YOUR OBJECTIVE: Please reproduce every record, keeping each one exactly as written.
BEGIN RECORDS SUPPLIED
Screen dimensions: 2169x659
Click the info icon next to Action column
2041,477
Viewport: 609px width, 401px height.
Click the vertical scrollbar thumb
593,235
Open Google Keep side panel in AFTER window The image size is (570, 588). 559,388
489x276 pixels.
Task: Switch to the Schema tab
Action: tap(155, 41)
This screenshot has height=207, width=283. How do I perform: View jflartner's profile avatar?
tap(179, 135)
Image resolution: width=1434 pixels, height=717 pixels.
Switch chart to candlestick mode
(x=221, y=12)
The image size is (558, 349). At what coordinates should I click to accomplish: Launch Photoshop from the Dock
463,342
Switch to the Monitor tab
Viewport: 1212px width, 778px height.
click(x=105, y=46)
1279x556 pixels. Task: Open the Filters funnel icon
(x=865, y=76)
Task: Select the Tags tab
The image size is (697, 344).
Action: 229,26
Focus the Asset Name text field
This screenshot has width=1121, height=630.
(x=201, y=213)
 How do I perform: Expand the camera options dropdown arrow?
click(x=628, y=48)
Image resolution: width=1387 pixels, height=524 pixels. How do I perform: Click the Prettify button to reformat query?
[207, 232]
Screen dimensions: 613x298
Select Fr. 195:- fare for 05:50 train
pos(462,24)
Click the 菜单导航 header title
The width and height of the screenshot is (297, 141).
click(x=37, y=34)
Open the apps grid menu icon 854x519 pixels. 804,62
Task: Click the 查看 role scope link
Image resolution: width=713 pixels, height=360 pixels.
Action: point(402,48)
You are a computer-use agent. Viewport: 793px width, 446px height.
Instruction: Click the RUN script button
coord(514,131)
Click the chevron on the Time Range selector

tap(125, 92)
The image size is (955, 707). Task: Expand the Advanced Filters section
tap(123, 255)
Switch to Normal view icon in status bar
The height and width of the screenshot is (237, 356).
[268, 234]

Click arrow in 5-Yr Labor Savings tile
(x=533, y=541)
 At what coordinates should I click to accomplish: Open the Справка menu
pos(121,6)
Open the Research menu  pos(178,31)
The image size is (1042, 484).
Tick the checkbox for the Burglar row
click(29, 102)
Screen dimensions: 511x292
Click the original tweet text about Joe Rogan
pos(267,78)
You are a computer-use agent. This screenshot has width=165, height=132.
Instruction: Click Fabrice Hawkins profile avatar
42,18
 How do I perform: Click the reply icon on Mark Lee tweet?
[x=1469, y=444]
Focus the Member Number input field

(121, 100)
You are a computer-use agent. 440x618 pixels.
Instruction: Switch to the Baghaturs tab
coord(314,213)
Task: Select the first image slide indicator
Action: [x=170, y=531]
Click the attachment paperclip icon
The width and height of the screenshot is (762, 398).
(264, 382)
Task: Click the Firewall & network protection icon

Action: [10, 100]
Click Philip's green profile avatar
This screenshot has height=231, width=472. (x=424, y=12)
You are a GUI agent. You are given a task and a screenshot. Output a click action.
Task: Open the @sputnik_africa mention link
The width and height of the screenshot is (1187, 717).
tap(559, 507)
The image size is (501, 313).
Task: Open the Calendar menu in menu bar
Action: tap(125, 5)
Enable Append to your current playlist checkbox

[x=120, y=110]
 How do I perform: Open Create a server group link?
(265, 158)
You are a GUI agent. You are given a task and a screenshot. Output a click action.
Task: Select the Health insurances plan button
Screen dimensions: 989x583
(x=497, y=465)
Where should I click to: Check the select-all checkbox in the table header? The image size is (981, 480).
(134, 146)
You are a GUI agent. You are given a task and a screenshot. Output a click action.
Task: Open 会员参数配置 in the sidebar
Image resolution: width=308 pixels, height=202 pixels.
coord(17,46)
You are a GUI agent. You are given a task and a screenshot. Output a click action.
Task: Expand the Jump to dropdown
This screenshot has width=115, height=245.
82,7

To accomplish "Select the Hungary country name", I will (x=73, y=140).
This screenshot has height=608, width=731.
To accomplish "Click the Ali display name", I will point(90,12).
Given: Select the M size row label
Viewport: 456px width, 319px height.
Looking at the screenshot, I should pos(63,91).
END RECORDS SUPPLIED
ANSWER:
Screen dimensions: 2169x659
Click the info icon next to Action column
2041,477
Viewport: 609px width, 401px height.
Click the vertical scrollbar thumb
593,235
Open Google Keep side panel in AFTER window The image size is (570, 588). 559,388
489x276 pixels.
Task: Switch to the Schema tab
Action: tap(155, 41)
This screenshot has height=207, width=283. How do I perform: View jflartner's profile avatar?
tap(179, 135)
Image resolution: width=1434 pixels, height=717 pixels.
Switch chart to candlestick mode
(x=221, y=12)
The image size is (558, 349). At what coordinates should I click to accomplish: Launch Photoshop from the Dock
463,342
Switch to the Monitor tab
Viewport: 1212px width, 778px height.
click(x=105, y=46)
1279x556 pixels. Task: Open the Filters funnel icon
(x=865, y=76)
Task: Select the Tags tab
The image size is (697, 344).
Action: 229,26
Focus the Asset Name text field
This screenshot has width=1121, height=630.
(x=201, y=213)
 How do I perform: Expand the camera options dropdown arrow?
click(x=628, y=48)
Image resolution: width=1387 pixels, height=524 pixels. How do I perform: Click the Prettify button to reformat query?
[207, 232]
Screen dimensions: 613x298
Select Fr. 195:- fare for 05:50 train
pos(462,24)
Click the 菜单导航 header title
The width and height of the screenshot is (297, 141).
click(x=37, y=34)
Open the apps grid menu icon 854x519 pixels. 804,62
Task: Click the 查看 role scope link
Image resolution: width=713 pixels, height=360 pixels.
Action: point(402,48)
You are a computer-use agent. Viewport: 793px width, 446px height.
Instruction: Click the RUN script button
coord(514,131)
Click the chevron on the Time Range selector

tap(125, 92)
The image size is (955, 707). Task: Expand the Advanced Filters section
tap(123, 255)
Switch to Normal view icon in status bar
The height and width of the screenshot is (237, 356).
[268, 234]

Click arrow in 5-Yr Labor Savings tile
(x=533, y=541)
 At what coordinates should I click to accomplish: Open the Справка menu
pos(121,6)
Open the Research menu  pos(178,31)
The image size is (1042, 484).
Tick the checkbox for the Burglar row
click(29, 102)
Screen dimensions: 511x292
Click the original tweet text about Joe Rogan
pos(267,78)
You are a computer-use agent. This screenshot has width=165, height=132.
Instruction: Click Fabrice Hawkins profile avatar
42,18
 How do I perform: Click the reply icon on Mark Lee tweet?
[x=1469, y=444]
Focus the Member Number input field

(121, 100)
You are a computer-use agent. 440x618 pixels.
Instruction: Switch to the Baghaturs tab
coord(314,213)
Task: Select the first image slide indicator
Action: [x=170, y=531]
Click the attachment paperclip icon
The width and height of the screenshot is (762, 398).
(264, 382)
Task: Click the Firewall & network protection icon

Action: [10, 100]
Click Philip's green profile avatar
This screenshot has height=231, width=472. (x=424, y=12)
You are a GUI agent. You are given a task and a screenshot. Output a click action.
Task: Open the @sputnik_africa mention link
The width and height of the screenshot is (1187, 717).
tap(559, 507)
The image size is (501, 313).
Task: Open the Calendar menu in menu bar
Action: tap(125, 5)
Enable Append to your current playlist checkbox

[x=120, y=110]
 How do I perform: Open Create a server group link?
(265, 158)
You are a GUI agent. You are given a task and a screenshot. Output a click action.
Task: Select the Health insurances plan button
Screen dimensions: 989x583
(x=497, y=465)
Where should I click to: Check the select-all checkbox in the table header? The image size is (981, 480).
(134, 146)
You are a GUI agent. You are given a task and a screenshot. Output a click action.
Task: Open 会员参数配置 in the sidebar
Image resolution: width=308 pixels, height=202 pixels.
coord(17,46)
You are a GUI agent. You are given a task and a screenshot. Output a click action.
Task: Expand the Jump to dropdown
This screenshot has width=115, height=245.
82,7

To accomplish "Select the Hungary country name", I will (x=73, y=140).
This screenshot has height=608, width=731.
To accomplish "Click the Ali display name", I will point(90,12).
Given: Select the M size row label
Viewport: 456px width, 319px height.
Looking at the screenshot, I should pos(63,91).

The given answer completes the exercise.